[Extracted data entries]
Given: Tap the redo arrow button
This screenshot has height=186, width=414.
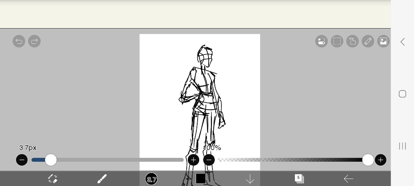Looking at the screenshot, I should (34, 41).
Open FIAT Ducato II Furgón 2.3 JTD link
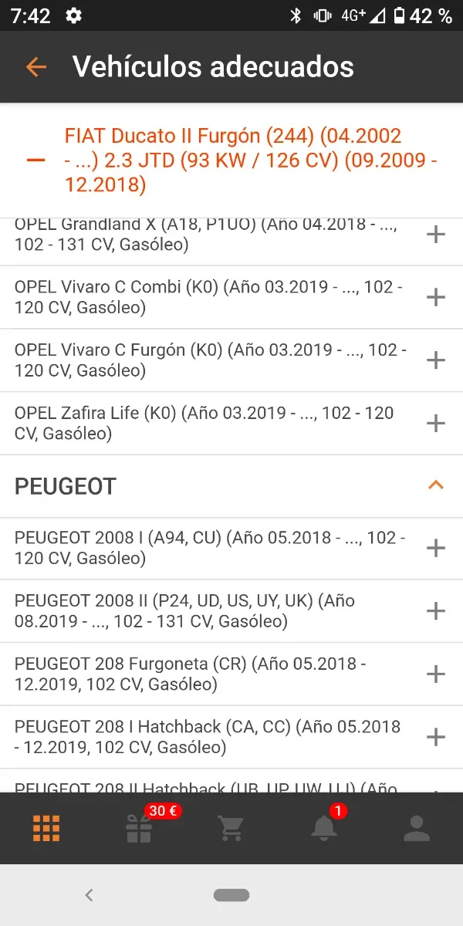 (x=232, y=160)
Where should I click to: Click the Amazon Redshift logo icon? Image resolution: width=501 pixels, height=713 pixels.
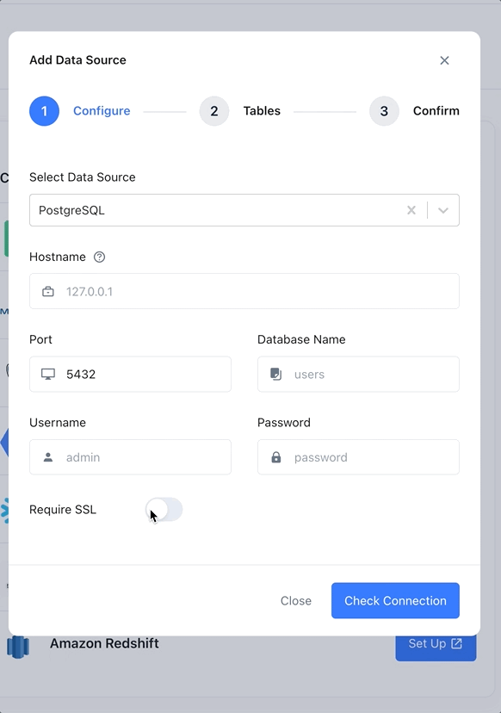pyautogui.click(x=18, y=647)
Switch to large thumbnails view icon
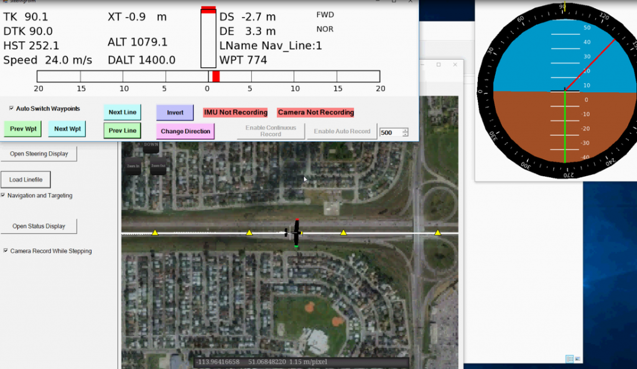Viewport: 637px width, 369px height. point(578,359)
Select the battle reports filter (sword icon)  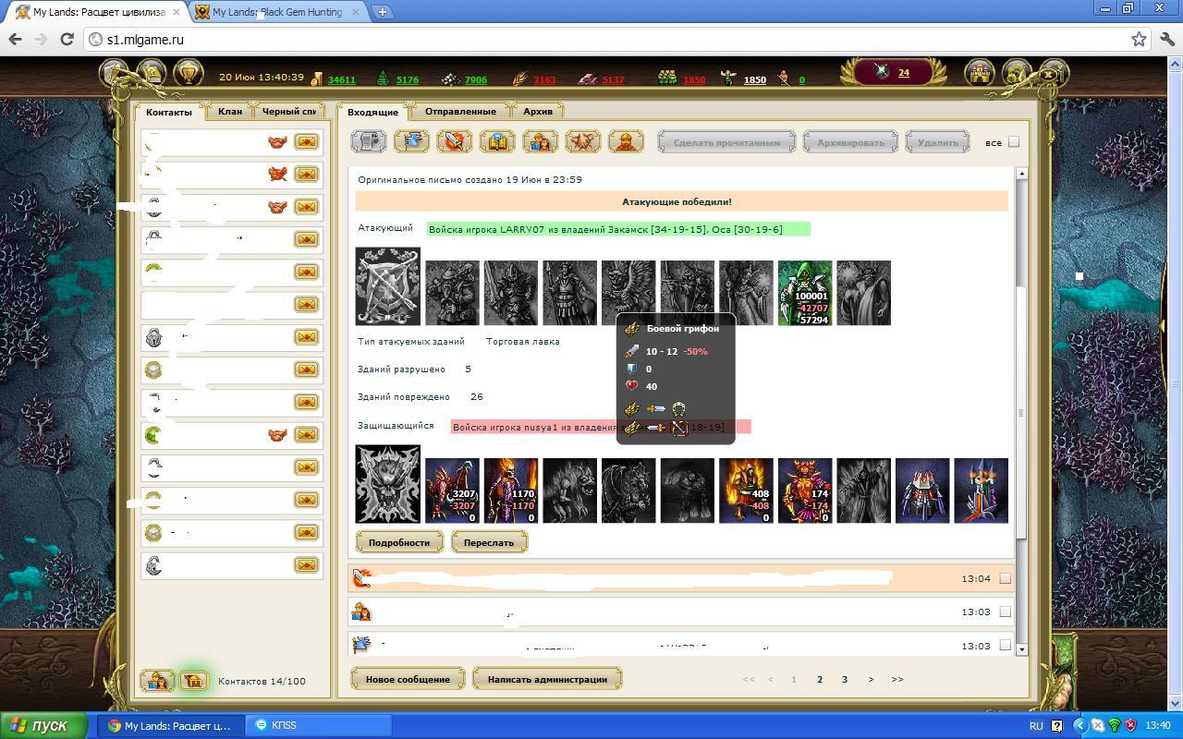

Task instructions ::
Write out the records above exactly as they appear, leaving out any pictures.

Problem solution ::
Given: Tap the redo arrow button
This screenshot has height=186, width=414.
Looking at the screenshot, I should (34, 41).
Open FIAT Ducato II Furgón 2.3 JTD link
 (x=232, y=160)
Where should I click to: Click the Amazon Redshift logo icon? Image resolution: width=501 pixels, height=713 pixels.
pyautogui.click(x=18, y=647)
Switch to large thumbnails view icon
Viewport: 637px width, 369px height. point(578,359)
Select the battle reports filter (sword icon)  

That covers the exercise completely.